On Tuesdays I have 2 17m olds that would disagree with daycare not being the place to socialize , they have a great time together and ''play'' side by side quite a bit. The little girl who has only been coming a few weeks knows the little boys name too biggrin.gif

#22 Guest_Sunnycat_*

Posted 30 November 2012 - 08:02 PM

QUOTE (LindsayMK @ 30/11/2012, 08:58 PM) <{POST_SNAPBACK}>
Sunnycat, yours is the parents with the unfenced pool isn't it? I'd do two days daycare for my piece of mind.

But then I have a real anxiety about drowning.


Yeah that's me. But I do trust my parents to look after DS an have told them my concerns about the pool to which thy agree.

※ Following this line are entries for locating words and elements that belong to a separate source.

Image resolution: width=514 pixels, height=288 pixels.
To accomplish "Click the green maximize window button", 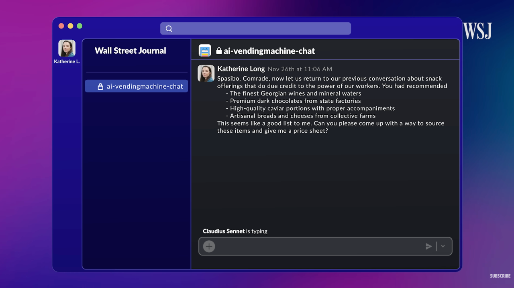I will 80,26.
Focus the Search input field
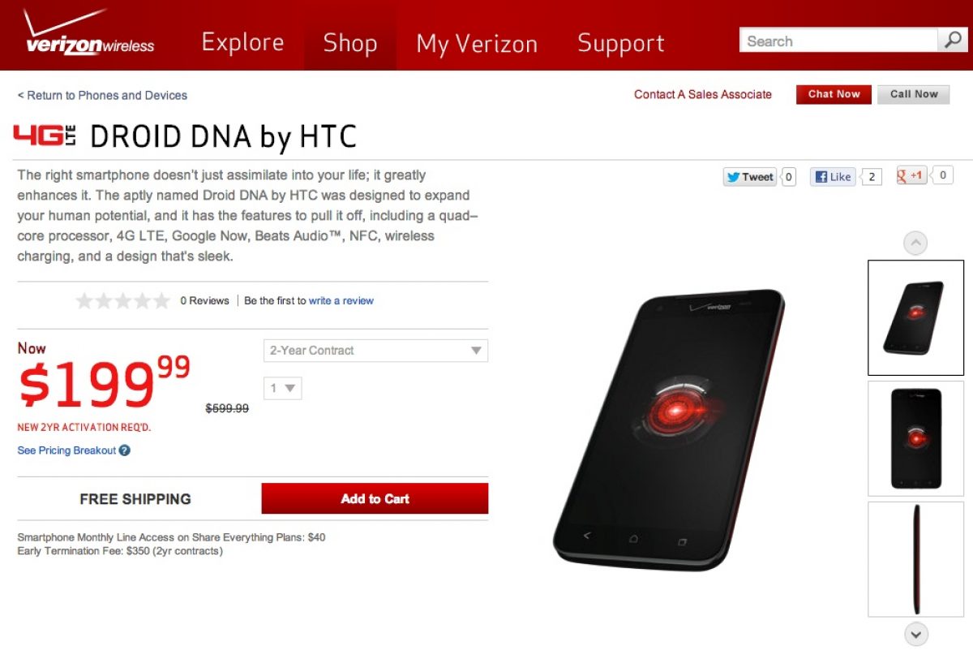The height and width of the screenshot is (655, 973). tap(838, 41)
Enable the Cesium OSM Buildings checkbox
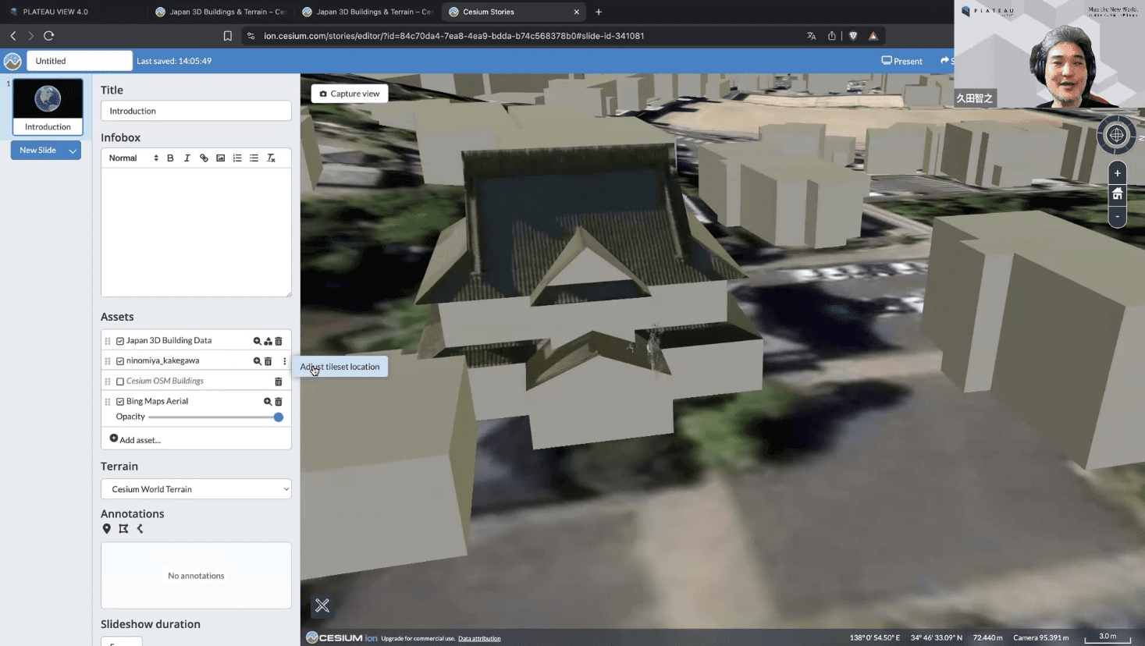1145x646 pixels. 120,382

If I had any hesitation about their ability to care for him I wouldn't let them look after him.

#23 Feral Becky

Posted 30 November 2012 - 08:06 PM

QUOTE (Sunnycat @ 30/11/2012, 08:02 PM) <{POST_SNAPBACK}>
Yeah that's me. But I do trust my parents to look after DS an have told them my concerns about the pool to which thy agree. If I had any hesitation about their ability to care for him I wouldn't let them look after him.

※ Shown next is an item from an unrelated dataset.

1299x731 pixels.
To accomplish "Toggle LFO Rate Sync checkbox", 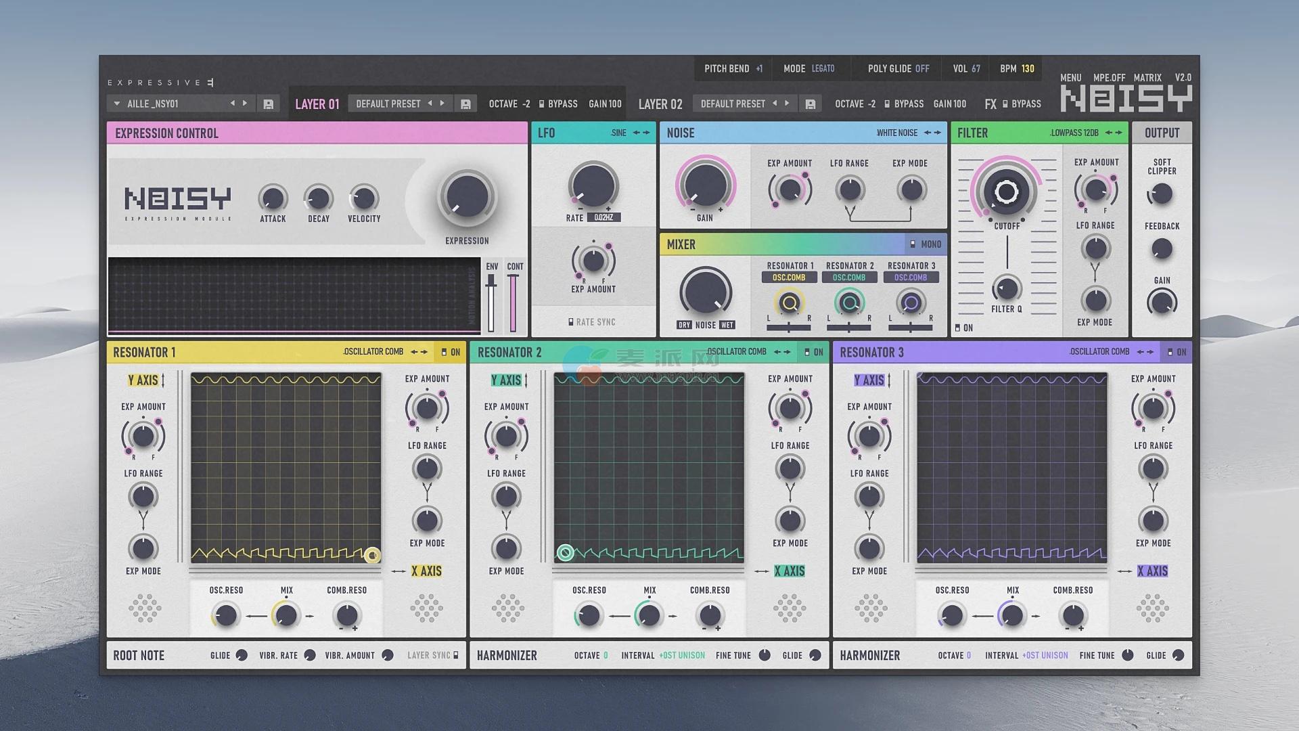I will tap(572, 322).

Don't worry, it's me, I have this 'thing' original.gif

#24 Domestic Goddess

Posted 30 November 2012 - 08:35 PM

I put DS in daycare when he was 13 months. It was recommended by the Early Childhood Intervention at the time. He was already going to a weekly playgroup, but other than that he was stuck with "just mum" 24/7.
I put him in family daycare and it was ok. Only 1 child of similar age and the rest were older. So not much to socialize with.
Thus I tried to get him in 1 more day, but the lady couldn't fit him in so I decided to find a family day carer who could have him for 2 days. Yet the same thing happened. He's been in 3 different FDC's and each and every one of them did not have any kids of similar age for him to socialize with.

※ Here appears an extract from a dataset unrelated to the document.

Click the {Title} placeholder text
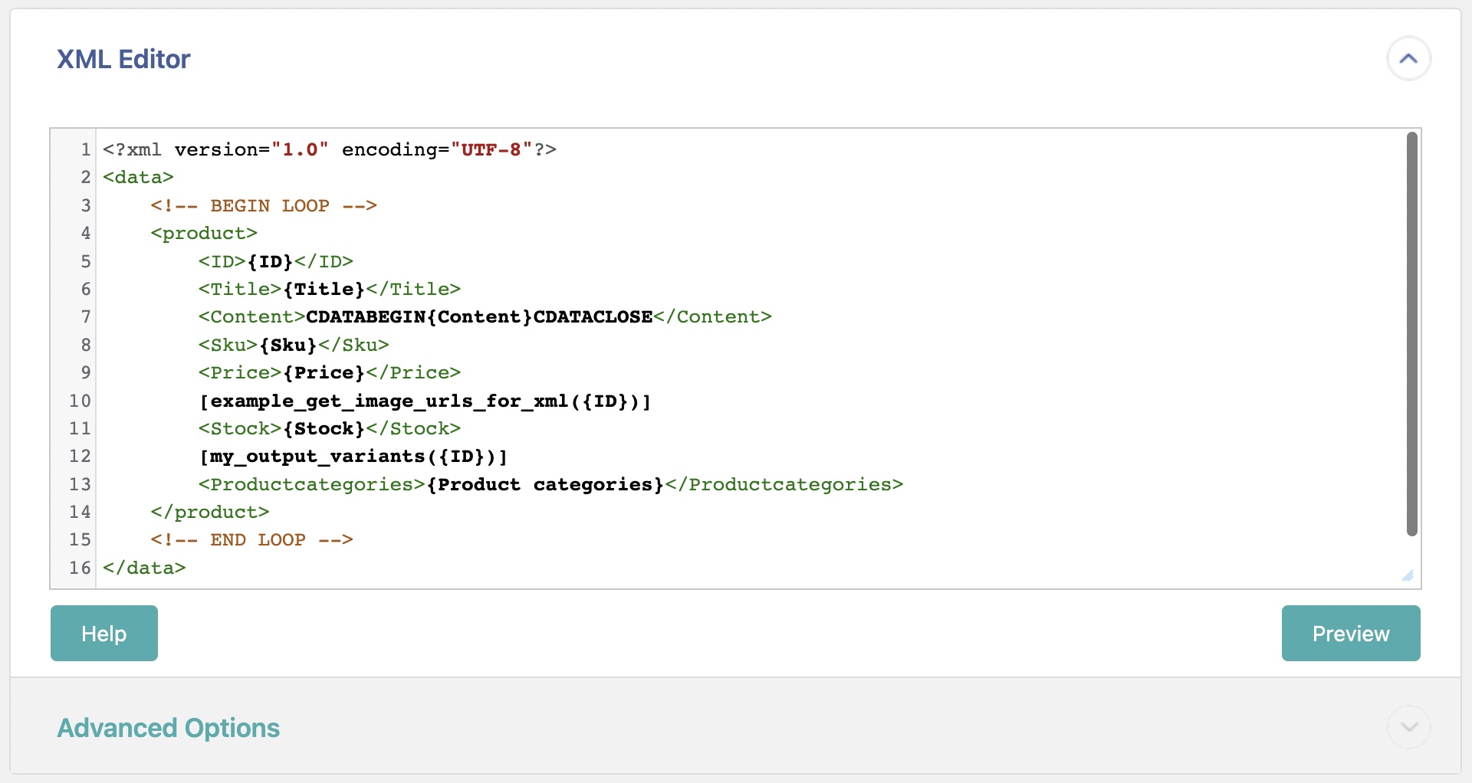click(x=324, y=290)
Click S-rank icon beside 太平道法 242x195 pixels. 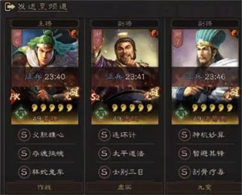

He started to go to a big center just before he turned 2 and it has been the best decision I've made regarding daycare for DS. He's in a room full of peers. All the kids are between 2 and 3 and this means he's been copying the children's behaviour a lot more. (The good and the bad ofcourse). His speech is heaps better, his eye contact is slightly improving, his communication skills are slowly improving. I have nothing but praise for the center.

So to answer your question simply: YES. Go for it! What do you have to loose? Give it a go and if he doesn't like it, you can always pull out and look for other options like playgroups.
If you're worried about putting him in a center, you can try FDC as well?

#25 casime

Posted 01 December 2012 - 07:01 AM

DS goes three days a week as I'm studying full time, and he loves it.   No tears at drop off, and he crawls off straight away to the toys or to the girls.  When I go to pick him up he's always in the middle of a group of kids playing.  I think it's great for him, as he's never around other kids otherwise, and being a single mum I 'm the sole carer, but now he's been going to daycare he'll happily go to other people without getting upset.